• _Passage for review_
Trade unions plan Eskom shutdown on Thursday over wages

Cash-strapped power utility Eskom is finally tackling the controversial issue of its headcount.
Cash-strapped power utility Eskom is finally tackling the controversial issue of its headcount.

Update: Eskom has replied to say that, while it sympathises with workers who will not get salary increases, they are not allowed to participate in strikes. Should the industrial action take place, Eskom said it would activate contingency measures to ensure security of power supply. 


Johannesburg - Two trade unions will hold a one day shutdown at Eskom on Thursday over 0% salary increases, despite many workers being barred from striking as they are deemed to render essential services.

The National Union of Mineworkers (NUM) and the National Union of Metalworkers (Numsa) met on Monday at the NUM offices in the Johannesburg CBD to discuss a joint plan to the wage negotiations impasse.

The two unions are demanding a 15% increases across the board, a housing allowance increase of R2 000, the banning of labour brokers and the insourcing of workers such as cleaners and security guards.

They also want paid maternity leave for six months and paid paternity leave for one month.

NUM spokesperson Livhuwani Mammburu said the march would be held outside Eskom’s head office in Sunninghill on Thursday. More details would be provided at a joint press conference on Tuesday.

"They [workers] are aware they are essential services and they are willing to take the risk," Mammburu told Fin24.

• _Input data_
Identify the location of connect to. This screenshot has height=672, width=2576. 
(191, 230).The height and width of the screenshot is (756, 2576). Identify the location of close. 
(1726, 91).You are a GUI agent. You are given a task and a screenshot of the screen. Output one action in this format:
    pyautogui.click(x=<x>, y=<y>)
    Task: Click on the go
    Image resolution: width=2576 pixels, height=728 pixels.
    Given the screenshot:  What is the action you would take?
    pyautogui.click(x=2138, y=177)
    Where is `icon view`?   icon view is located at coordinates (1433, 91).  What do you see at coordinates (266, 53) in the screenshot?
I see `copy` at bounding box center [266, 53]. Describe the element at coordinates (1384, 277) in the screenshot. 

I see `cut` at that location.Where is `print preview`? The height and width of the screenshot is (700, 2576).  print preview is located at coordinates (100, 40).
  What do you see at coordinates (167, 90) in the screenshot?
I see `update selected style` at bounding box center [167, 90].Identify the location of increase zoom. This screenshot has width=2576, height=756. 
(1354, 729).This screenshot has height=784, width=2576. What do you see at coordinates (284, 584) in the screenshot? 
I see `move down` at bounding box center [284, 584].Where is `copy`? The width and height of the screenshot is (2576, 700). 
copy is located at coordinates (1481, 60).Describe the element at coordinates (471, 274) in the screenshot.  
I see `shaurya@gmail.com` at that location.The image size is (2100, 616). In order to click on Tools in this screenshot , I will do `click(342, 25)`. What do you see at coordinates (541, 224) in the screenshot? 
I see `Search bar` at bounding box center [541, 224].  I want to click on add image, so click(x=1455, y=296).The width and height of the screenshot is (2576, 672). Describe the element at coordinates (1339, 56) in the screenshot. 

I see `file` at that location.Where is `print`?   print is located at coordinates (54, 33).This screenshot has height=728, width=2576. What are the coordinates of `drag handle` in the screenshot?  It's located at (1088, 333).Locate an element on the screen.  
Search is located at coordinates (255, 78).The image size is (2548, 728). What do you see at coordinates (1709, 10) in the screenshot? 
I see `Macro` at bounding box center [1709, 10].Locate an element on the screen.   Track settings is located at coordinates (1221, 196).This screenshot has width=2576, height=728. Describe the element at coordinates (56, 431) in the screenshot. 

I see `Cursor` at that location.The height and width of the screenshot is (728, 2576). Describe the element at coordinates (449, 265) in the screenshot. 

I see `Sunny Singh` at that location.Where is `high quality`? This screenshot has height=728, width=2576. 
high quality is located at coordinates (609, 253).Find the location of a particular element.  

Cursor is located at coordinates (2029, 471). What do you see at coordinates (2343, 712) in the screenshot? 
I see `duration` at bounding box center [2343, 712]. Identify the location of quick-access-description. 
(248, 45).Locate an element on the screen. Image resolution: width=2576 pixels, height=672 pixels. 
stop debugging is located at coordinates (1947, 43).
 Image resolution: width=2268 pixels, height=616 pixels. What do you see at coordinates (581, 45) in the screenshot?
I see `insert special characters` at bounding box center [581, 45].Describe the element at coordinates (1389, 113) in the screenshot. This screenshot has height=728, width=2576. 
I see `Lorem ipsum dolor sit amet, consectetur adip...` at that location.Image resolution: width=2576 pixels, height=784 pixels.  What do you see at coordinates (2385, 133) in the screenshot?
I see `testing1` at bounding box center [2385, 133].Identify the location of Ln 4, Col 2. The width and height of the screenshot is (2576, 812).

• _Required actions_
• A. In the Eskom article, where does the NUM spokesperson say the march will be held?
• B. Carry on the Eskom article from its final sentence.
The records come from a separate source and are unrelated to the Eskom article.

• _Task-by-task results_
• A. Outside Eskom's head office in Sunninghill.

• B.
Eskom is in a difficult financial situation, having been granted approximately a quarter of its tariff increase application for 2018/2019. It has said it cannot afford wage hikes for employees.

Mammburu and Numsa, meanwhile, have blamed "state capture" for the power utility’s financial woes.

"They [workers] are not the ones responsible for the corruption and mismanagement of funds."

Certain sections of workers who provide critical amenities are deemed as essential services and may not embark on a strike action. 

A service or industry may be designated as an essential service by the Essential Services Committee, who consult with government and labour before making the decision. 

The Labour Relations Act (LRA) then allows parties who work in designated essential services to enter into a collective agreement, which can regulate the minimum services to be provided by workers during industrial action.

Employees who disregard the minimum service levels during a strike face the risk of a disciplinary inquiry by the employer, which could lead to dismissal.